:: Task material ::
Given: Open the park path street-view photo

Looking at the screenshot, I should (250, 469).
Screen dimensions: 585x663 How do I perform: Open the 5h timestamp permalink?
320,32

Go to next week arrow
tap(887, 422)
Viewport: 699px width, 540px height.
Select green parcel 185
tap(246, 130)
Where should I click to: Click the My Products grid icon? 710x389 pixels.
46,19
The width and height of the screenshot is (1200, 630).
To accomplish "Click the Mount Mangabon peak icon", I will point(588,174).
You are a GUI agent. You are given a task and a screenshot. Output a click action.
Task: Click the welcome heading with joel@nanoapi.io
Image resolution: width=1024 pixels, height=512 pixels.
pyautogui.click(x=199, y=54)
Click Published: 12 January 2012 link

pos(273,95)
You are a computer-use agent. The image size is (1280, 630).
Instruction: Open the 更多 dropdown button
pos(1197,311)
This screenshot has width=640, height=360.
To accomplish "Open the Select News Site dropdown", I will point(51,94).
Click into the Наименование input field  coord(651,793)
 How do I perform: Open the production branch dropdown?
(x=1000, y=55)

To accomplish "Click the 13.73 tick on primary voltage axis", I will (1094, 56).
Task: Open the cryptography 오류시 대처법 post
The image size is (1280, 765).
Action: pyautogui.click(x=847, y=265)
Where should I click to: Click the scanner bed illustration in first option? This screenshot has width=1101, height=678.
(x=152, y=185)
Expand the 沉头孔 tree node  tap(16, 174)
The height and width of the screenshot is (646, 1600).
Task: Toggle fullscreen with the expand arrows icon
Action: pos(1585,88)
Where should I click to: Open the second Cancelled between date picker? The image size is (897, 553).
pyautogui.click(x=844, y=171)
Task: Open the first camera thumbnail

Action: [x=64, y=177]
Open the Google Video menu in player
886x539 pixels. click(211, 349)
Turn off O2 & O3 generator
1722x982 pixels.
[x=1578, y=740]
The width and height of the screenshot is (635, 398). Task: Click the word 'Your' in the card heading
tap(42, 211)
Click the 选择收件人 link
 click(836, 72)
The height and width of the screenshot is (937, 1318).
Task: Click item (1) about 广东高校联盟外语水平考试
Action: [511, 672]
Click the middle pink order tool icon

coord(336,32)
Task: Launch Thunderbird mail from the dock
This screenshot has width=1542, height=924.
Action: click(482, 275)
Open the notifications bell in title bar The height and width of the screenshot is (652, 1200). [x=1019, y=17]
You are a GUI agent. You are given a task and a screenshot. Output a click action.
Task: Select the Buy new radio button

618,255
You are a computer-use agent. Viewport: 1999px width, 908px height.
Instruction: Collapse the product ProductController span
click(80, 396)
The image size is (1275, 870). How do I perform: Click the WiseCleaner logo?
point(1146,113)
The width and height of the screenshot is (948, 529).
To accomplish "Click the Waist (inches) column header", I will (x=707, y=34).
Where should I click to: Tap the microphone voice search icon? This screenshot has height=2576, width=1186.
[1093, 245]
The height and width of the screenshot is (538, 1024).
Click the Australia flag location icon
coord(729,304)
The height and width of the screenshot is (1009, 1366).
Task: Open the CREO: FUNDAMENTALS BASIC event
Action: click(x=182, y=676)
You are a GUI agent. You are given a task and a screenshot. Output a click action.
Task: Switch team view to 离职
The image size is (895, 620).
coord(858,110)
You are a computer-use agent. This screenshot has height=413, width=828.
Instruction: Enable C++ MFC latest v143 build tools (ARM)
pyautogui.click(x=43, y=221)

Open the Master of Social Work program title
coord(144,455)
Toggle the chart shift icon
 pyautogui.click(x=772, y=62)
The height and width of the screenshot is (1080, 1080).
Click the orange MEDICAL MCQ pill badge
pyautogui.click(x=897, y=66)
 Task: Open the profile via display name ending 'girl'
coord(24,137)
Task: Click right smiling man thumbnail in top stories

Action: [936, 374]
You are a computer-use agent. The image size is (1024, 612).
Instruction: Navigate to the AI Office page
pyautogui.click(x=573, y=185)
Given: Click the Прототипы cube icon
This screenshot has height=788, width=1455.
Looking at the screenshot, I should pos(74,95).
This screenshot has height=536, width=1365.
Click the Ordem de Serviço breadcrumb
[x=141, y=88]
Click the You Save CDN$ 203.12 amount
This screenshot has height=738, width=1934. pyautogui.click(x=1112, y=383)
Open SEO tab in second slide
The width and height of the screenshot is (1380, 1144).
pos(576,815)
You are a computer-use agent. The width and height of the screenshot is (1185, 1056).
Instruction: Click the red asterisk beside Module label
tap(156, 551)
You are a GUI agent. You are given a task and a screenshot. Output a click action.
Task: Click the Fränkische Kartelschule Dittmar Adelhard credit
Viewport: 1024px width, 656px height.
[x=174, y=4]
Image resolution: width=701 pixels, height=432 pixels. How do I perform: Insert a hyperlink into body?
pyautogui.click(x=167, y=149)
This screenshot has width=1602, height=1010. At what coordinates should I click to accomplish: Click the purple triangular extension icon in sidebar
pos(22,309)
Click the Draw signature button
:::
▸ Task description
Return only the number of lines in the material with the word "computer" in them.

▸ Answer below
5